Stated exercise: Change every instance of "Screen dimensions" to "Display size" throughout the data below, and leave all other text unchanged.

--- START OF Material supplied ---

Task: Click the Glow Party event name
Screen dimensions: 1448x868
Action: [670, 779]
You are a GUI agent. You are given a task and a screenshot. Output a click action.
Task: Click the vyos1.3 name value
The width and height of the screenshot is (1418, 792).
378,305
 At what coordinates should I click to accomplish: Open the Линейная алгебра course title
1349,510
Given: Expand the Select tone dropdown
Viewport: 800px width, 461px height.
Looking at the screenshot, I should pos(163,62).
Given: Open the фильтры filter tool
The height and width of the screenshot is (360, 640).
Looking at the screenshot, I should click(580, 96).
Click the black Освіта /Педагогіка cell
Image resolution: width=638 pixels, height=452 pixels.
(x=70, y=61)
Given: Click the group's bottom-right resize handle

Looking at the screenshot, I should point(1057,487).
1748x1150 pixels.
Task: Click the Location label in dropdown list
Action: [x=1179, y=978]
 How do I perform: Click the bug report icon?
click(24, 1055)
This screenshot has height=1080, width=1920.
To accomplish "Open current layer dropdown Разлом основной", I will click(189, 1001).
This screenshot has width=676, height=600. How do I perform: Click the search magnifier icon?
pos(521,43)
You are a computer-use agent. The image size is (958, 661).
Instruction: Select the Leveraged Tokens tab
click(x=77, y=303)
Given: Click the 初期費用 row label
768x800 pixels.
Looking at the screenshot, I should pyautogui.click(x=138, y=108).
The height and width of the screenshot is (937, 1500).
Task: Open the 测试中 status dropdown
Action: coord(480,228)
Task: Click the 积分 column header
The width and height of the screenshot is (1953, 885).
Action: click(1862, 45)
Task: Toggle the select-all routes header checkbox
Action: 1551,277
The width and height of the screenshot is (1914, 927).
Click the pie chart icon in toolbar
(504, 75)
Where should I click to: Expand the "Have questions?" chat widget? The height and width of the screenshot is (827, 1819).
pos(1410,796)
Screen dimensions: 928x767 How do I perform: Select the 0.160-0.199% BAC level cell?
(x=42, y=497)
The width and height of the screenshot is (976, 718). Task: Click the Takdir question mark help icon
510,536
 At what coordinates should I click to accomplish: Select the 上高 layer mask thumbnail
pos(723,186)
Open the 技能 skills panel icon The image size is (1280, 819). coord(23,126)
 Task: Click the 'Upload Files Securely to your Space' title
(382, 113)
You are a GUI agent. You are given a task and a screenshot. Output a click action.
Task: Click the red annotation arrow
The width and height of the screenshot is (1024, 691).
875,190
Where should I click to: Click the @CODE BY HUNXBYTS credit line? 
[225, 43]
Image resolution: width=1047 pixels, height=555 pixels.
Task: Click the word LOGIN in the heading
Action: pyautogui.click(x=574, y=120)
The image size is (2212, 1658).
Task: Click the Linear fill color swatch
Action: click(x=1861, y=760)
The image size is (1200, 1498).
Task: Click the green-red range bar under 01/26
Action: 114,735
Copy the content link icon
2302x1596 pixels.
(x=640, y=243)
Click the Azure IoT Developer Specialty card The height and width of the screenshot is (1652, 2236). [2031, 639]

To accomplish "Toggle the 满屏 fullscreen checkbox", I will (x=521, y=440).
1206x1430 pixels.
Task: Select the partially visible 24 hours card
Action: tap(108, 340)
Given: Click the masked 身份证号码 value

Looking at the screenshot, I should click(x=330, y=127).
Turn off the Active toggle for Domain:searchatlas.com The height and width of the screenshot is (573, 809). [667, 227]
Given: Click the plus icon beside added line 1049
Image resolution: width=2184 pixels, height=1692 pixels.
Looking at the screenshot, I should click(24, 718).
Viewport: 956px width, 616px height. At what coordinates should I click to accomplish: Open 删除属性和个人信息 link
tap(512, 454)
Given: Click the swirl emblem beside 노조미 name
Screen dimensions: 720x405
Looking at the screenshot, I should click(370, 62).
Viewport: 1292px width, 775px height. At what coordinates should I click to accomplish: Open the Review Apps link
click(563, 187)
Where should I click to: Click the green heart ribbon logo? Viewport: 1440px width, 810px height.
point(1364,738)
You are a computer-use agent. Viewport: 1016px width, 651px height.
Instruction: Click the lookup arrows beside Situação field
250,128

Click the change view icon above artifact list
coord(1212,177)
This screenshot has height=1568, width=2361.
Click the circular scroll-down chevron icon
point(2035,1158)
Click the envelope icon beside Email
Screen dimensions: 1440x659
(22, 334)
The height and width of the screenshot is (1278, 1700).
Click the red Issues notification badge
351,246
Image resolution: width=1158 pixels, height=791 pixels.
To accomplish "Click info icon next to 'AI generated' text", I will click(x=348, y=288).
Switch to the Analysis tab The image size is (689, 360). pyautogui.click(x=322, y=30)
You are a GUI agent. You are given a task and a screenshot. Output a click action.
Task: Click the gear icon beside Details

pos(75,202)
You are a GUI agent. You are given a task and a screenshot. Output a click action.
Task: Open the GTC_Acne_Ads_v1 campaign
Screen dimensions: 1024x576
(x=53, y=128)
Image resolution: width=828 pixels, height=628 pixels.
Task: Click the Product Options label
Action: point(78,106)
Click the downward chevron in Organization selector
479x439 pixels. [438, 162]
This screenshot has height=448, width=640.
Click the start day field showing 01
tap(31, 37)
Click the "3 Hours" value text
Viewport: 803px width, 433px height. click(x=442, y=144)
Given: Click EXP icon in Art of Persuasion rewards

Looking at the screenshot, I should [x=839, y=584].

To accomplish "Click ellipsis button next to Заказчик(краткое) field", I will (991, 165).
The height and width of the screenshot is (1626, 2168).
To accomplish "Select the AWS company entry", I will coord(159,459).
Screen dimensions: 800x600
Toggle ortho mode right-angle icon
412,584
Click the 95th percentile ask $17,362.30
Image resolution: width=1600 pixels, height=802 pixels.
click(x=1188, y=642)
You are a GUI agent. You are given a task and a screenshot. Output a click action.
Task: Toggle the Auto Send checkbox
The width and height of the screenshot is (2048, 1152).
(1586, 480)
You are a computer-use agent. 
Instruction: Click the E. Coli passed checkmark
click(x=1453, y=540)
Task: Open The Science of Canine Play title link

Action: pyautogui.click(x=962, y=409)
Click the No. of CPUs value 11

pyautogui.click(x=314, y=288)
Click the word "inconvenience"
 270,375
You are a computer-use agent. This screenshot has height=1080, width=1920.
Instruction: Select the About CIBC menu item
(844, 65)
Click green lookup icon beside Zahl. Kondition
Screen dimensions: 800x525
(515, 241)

--- END OF Material supplied ---

Output of the exercise:
Task: Click the Glow Party event name
Display size: 1448x868
Action: [670, 779]
You are a GUI agent. You are given a task and a screenshot. Output a click action.
Task: Click the vyos1.3 name value
The width and height of the screenshot is (1418, 792).
378,305
 At what coordinates should I click to accomplish: Open the Линейная алгебра course title
1349,510
Given: Expand the Select tone dropdown
Viewport: 800px width, 461px height.
Looking at the screenshot, I should pos(163,62).
Given: Open the фильтры filter tool
The height and width of the screenshot is (360, 640).
Looking at the screenshot, I should click(580, 96).
Click the black Освіта /Педагогіка cell
Image resolution: width=638 pixels, height=452 pixels.
(x=70, y=61)
Given: Click the group's bottom-right resize handle

Looking at the screenshot, I should point(1057,487).
1748x1150 pixels.
Task: Click the Location label in dropdown list
Action: [x=1179, y=978]
 How do I perform: Click the bug report icon?
click(24, 1055)
This screenshot has height=1080, width=1920.
To accomplish "Open current layer dropdown Разлом основной", I will click(189, 1001).
This screenshot has width=676, height=600. How do I perform: Click the search magnifier icon?
pos(521,43)
You are a computer-use agent. The image size is (958, 661).
Instruction: Select the Leveraged Tokens tab
click(x=77, y=303)
Given: Click the 初期費用 row label
768x800 pixels.
Looking at the screenshot, I should pyautogui.click(x=138, y=108).
The height and width of the screenshot is (937, 1500).
Task: Open the 测试中 status dropdown
Action: coord(480,228)
Task: Click the 积分 column header
The width and height of the screenshot is (1953, 885).
Action: click(1862, 45)
Task: Toggle the select-all routes header checkbox
Action: 1551,277
The width and height of the screenshot is (1914, 927).
Click the pie chart icon in toolbar
(504, 75)
Where should I click to: Expand the "Have questions?" chat widget? The height and width of the screenshot is (827, 1819).
pos(1410,796)
Display size: 928x767 How do I perform: Select the 0.160-0.199% BAC level cell?
(x=42, y=497)
The width and height of the screenshot is (976, 718). Task: Click the Takdir question mark help icon
510,536
 At what coordinates should I click to accomplish: Select the 上高 layer mask thumbnail
pos(723,186)
Open the 技能 skills panel icon The image size is (1280, 819). coord(23,126)
 Task: Click the 'Upload Files Securely to your Space' title
(382, 113)
You are a GUI agent. You are given a task and a screenshot. Output a click action.
Task: Click the red annotation arrow
The width and height of the screenshot is (1024, 691).
875,190
Where should I click to: Click the @CODE BY HUNXBYTS credit line? 
[225, 43]
Image resolution: width=1047 pixels, height=555 pixels.
Task: Click the word LOGIN in the heading
Action: pyautogui.click(x=574, y=120)
The image size is (2212, 1658).
Task: Click the Linear fill color swatch
Action: click(x=1861, y=760)
The image size is (1200, 1498).
Task: Click the green-red range bar under 01/26
Action: 114,735
Copy the content link icon
2302x1596 pixels.
(x=640, y=243)
Click the Azure IoT Developer Specialty card The height and width of the screenshot is (1652, 2236). [2031, 639]

To accomplish "Toggle the 满屏 fullscreen checkbox", I will (x=521, y=440).
1206x1430 pixels.
Task: Select the partially visible 24 hours card
Action: tap(108, 340)
Given: Click the masked 身份证号码 value

Looking at the screenshot, I should click(x=330, y=127).
Turn off the Active toggle for Domain:searchatlas.com The height and width of the screenshot is (573, 809). [667, 227]
Given: Click the plus icon beside added line 1049
Image resolution: width=2184 pixels, height=1692 pixels.
Looking at the screenshot, I should click(24, 718).
Viewport: 956px width, 616px height. At what coordinates should I click to accomplish: Open 删除属性和个人信息 link
tap(512, 454)
Given: Click the swirl emblem beside 노조미 name
Display size: 720x405
Looking at the screenshot, I should click(370, 62).
Viewport: 1292px width, 775px height. At what coordinates should I click to accomplish: Open the Review Apps link
click(563, 187)
Where should I click to: Click the green heart ribbon logo? Viewport: 1440px width, 810px height.
point(1364,738)
You are a computer-use agent. Viewport: 1016px width, 651px height.
Instruction: Click the lookup arrows beside Situação field
250,128

Click the change view icon above artifact list
coord(1212,177)
This screenshot has height=1568, width=2361.
Click the circular scroll-down chevron icon
point(2035,1158)
Click the envelope icon beside Email
Display size: 1440x659
(22, 334)
The height and width of the screenshot is (1278, 1700).
Click the red Issues notification badge
351,246
Image resolution: width=1158 pixels, height=791 pixels.
To accomplish "Click info icon next to 'AI generated' text", I will click(x=348, y=288).
Switch to the Analysis tab The image size is (689, 360). pyautogui.click(x=322, y=30)
You are a GUI agent. You are given a task and a screenshot. Output a click action.
Task: Click the gear icon beside Details

pos(75,202)
You are a GUI agent. You are given a task and a screenshot. Output a click action.
Task: Open the GTC_Acne_Ads_v1 campaign
Display size: 1024x576
(x=53, y=128)
Image resolution: width=828 pixels, height=628 pixels.
Task: Click the Product Options label
Action: point(78,106)
Click the downward chevron in Organization selector
479x439 pixels. [438, 162]
This screenshot has height=448, width=640.
Click the start day field showing 01
tap(31, 37)
Click the "3 Hours" value text
Viewport: 803px width, 433px height. click(x=442, y=144)
Given: Click EXP icon in Art of Persuasion rewards

Looking at the screenshot, I should [x=839, y=584].

To accomplish "Click ellipsis button next to Заказчик(краткое) field", I will (991, 165).
The height and width of the screenshot is (1626, 2168).
To accomplish "Select the AWS company entry", I will coord(159,459).
Display size: 800x600
Toggle ortho mode right-angle icon
412,584
Click the 95th percentile ask $17,362.30
Image resolution: width=1600 pixels, height=802 pixels.
click(x=1188, y=642)
You are a GUI agent. You are given a task and a screenshot. Output a click action.
Task: Toggle the Auto Send checkbox
The width and height of the screenshot is (2048, 1152).
(1586, 480)
You are a computer-use agent. 
Instruction: Click the E. Coli passed checkmark
click(x=1453, y=540)
Task: Open The Science of Canine Play title link

Action: pyautogui.click(x=962, y=409)
Click the No. of CPUs value 11

pyautogui.click(x=314, y=288)
Click the word "inconvenience"
 270,375
You are a computer-use agent. This screenshot has height=1080, width=1920.
Instruction: Select the About CIBC menu item
(844, 65)
Click green lookup icon beside Zahl. Kondition
Display size: 800x525
(515, 241)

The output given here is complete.